START SOURCE DATA

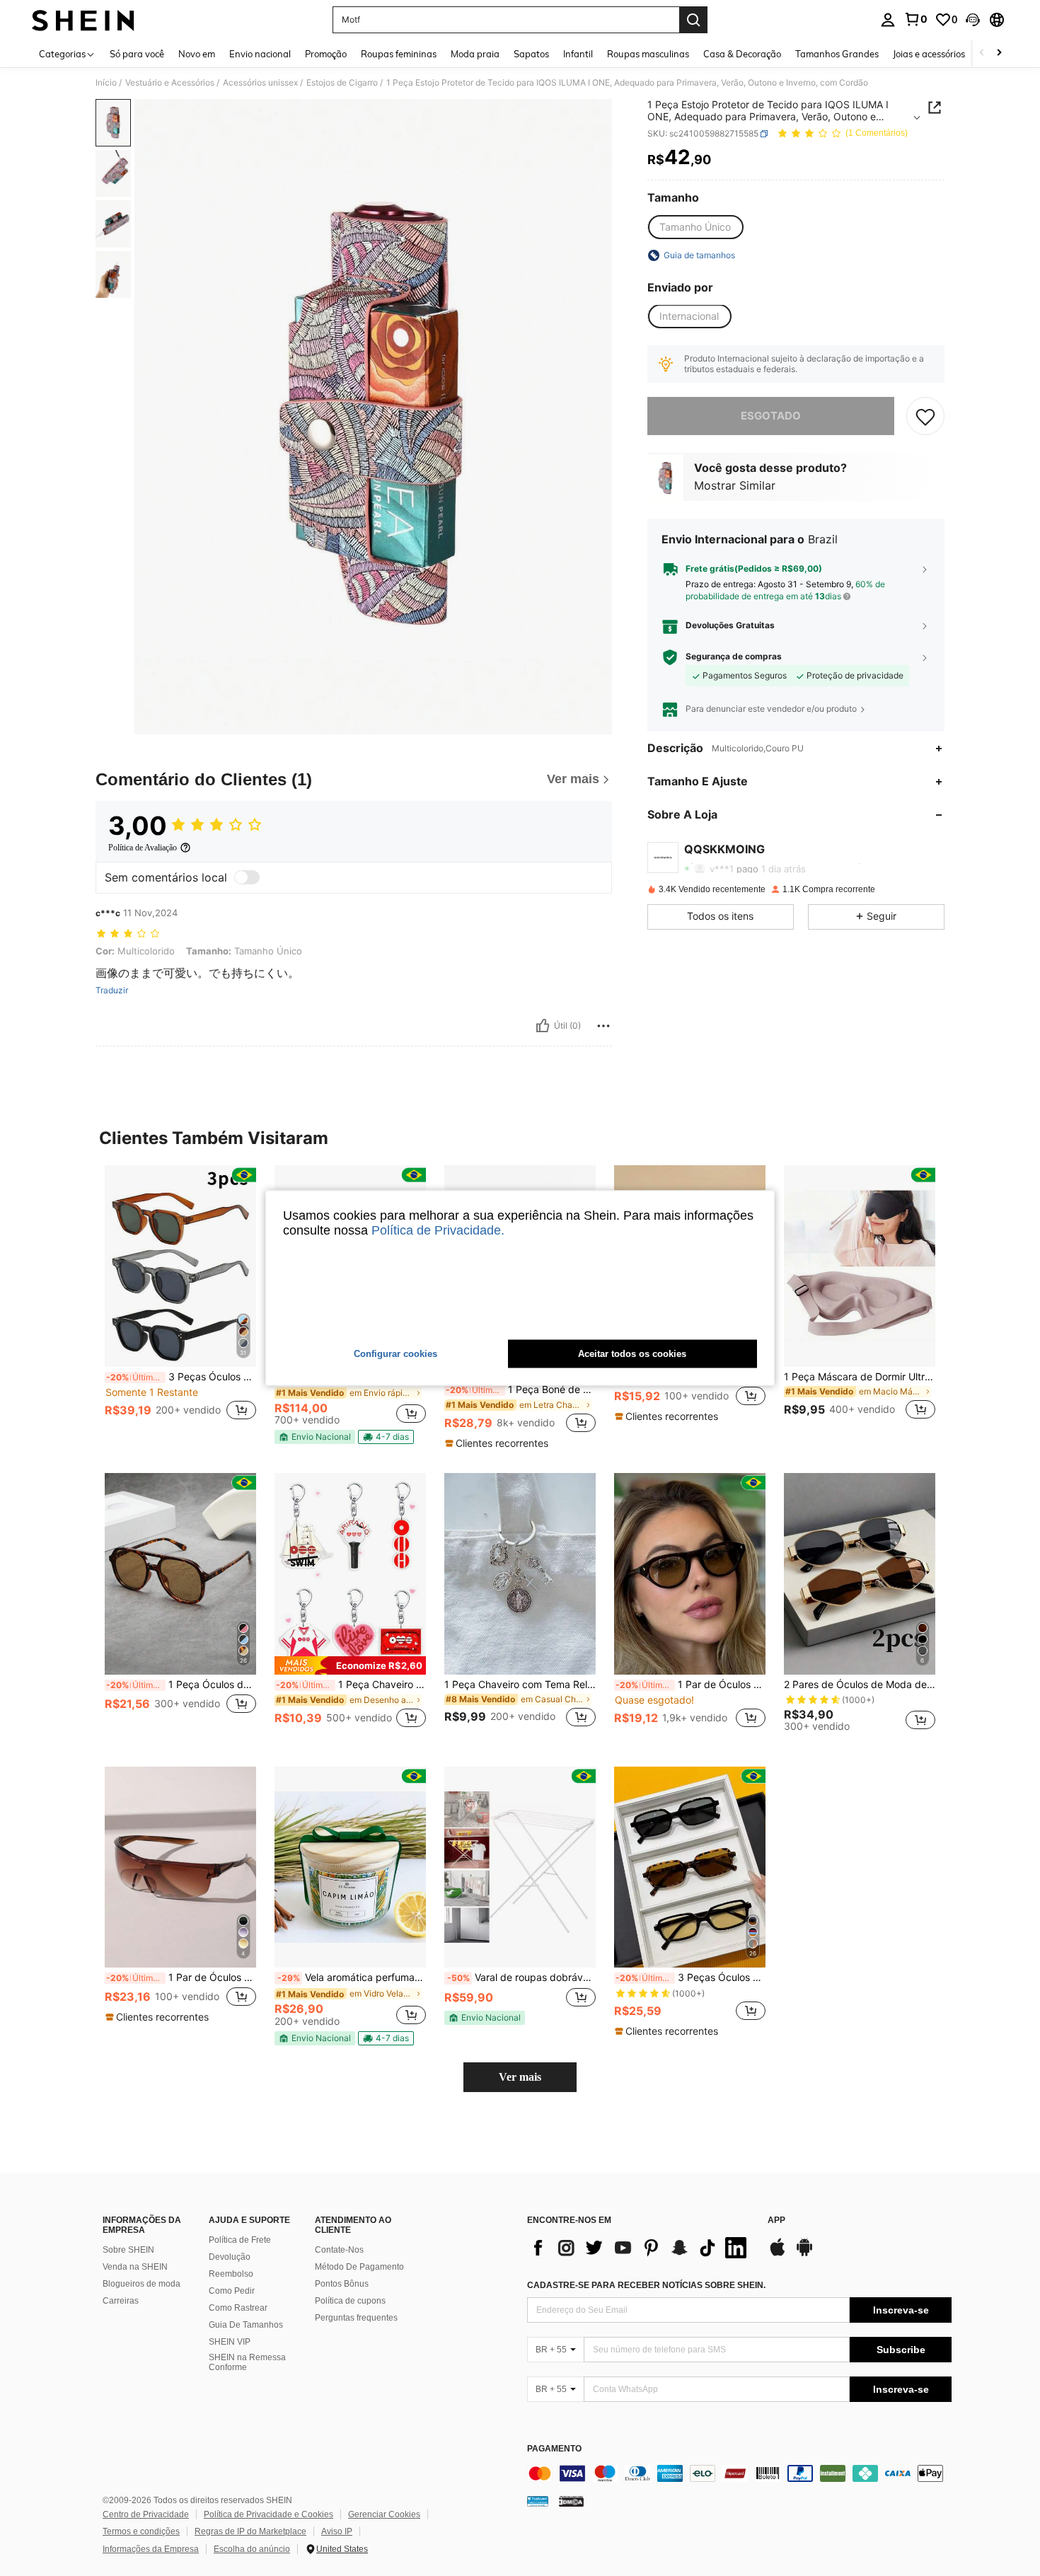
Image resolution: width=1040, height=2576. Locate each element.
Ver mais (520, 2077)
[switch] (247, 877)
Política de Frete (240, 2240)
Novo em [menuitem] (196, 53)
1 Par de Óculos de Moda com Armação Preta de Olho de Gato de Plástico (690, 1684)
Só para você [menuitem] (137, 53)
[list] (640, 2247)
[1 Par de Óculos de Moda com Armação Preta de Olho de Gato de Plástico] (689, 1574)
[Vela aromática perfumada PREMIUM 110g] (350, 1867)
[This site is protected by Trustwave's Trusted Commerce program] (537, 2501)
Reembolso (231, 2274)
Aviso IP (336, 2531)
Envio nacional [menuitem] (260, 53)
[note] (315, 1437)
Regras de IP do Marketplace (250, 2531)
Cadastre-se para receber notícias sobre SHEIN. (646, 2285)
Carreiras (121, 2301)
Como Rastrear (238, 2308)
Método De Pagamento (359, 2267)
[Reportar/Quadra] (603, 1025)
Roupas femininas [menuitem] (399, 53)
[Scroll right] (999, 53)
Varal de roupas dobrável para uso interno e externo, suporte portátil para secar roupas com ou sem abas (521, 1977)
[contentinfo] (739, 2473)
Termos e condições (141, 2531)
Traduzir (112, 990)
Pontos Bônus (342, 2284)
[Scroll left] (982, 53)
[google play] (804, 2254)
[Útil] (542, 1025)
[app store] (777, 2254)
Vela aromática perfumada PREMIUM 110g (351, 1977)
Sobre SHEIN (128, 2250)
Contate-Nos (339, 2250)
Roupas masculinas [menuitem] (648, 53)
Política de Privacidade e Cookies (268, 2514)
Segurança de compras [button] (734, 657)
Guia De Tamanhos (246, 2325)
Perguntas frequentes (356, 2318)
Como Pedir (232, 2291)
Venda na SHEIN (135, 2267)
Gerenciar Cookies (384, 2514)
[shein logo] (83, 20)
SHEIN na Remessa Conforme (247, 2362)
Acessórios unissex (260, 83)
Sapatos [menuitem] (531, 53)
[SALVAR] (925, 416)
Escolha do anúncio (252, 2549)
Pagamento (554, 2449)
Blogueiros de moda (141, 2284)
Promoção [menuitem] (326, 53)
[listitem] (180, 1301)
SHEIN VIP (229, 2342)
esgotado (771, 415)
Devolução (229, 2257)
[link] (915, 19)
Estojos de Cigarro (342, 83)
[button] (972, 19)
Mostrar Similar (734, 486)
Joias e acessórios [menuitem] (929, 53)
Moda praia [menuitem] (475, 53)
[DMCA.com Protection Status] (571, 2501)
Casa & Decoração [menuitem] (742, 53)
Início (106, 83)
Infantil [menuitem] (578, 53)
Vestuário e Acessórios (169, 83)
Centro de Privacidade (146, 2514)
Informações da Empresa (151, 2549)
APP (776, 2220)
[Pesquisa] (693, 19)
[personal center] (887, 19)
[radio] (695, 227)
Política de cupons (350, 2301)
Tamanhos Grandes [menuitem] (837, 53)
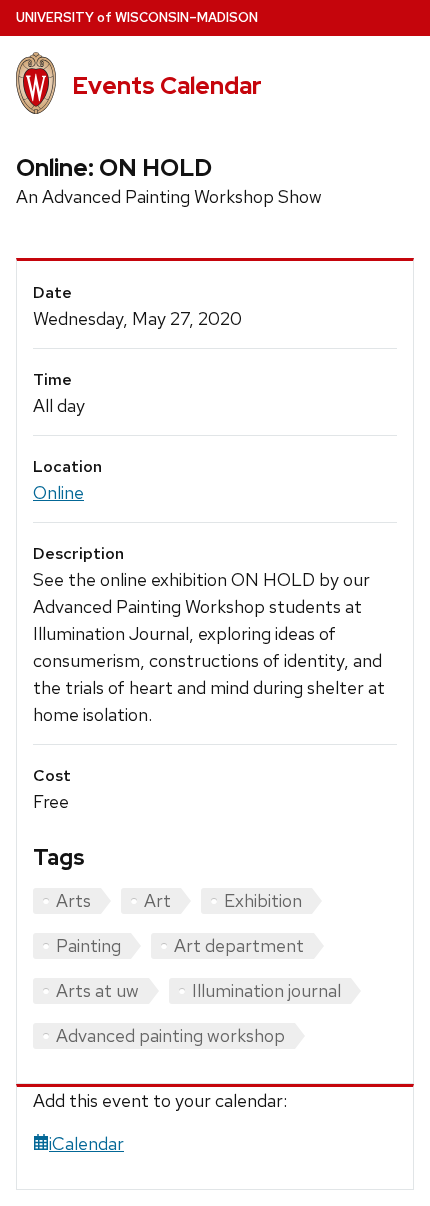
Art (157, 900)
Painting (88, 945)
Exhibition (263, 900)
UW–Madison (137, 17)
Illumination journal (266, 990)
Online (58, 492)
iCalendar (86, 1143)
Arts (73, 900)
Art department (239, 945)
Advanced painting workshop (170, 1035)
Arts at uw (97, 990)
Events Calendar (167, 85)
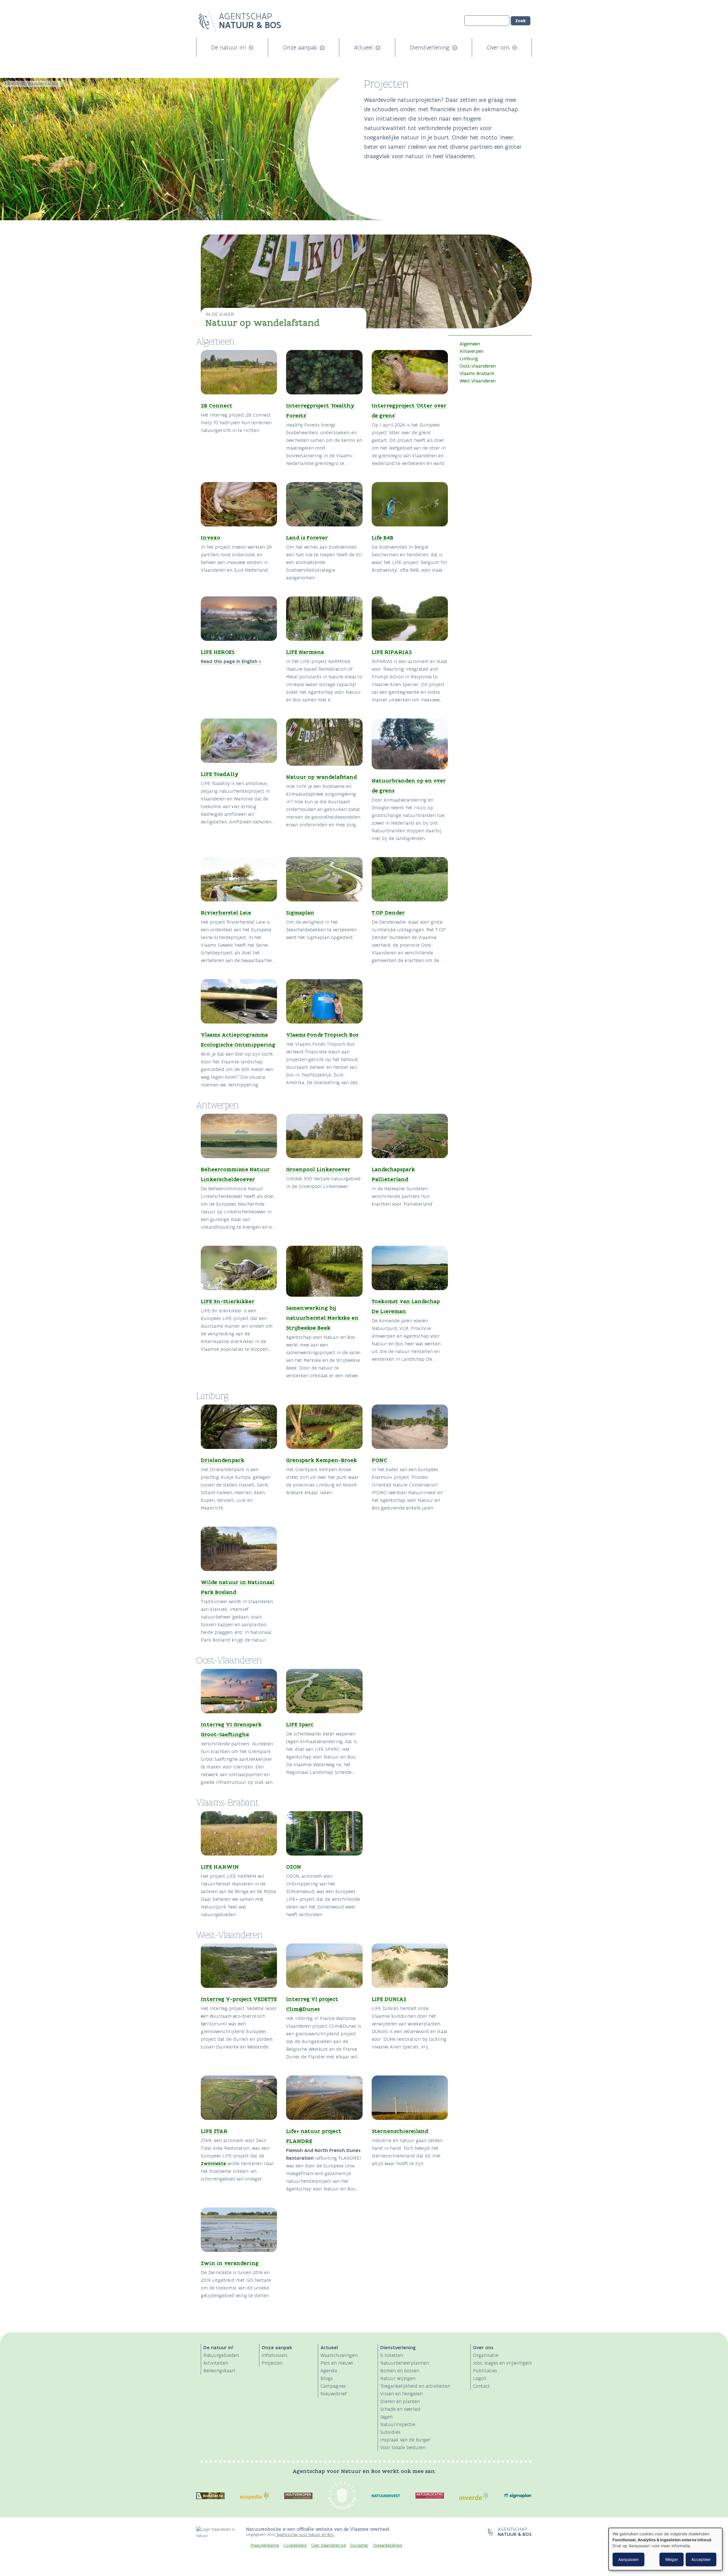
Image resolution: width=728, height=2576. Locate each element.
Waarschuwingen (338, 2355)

END SOURCE DATA

• [TASK OBJECTIVE]:
Which lines above contain the word "Tamanhos"? Copy each one.

• [THE COMPLETED TASK]:
Guia De Tamanhos (246, 2325)
Tamanhos Grandes [menuitem] (837, 53)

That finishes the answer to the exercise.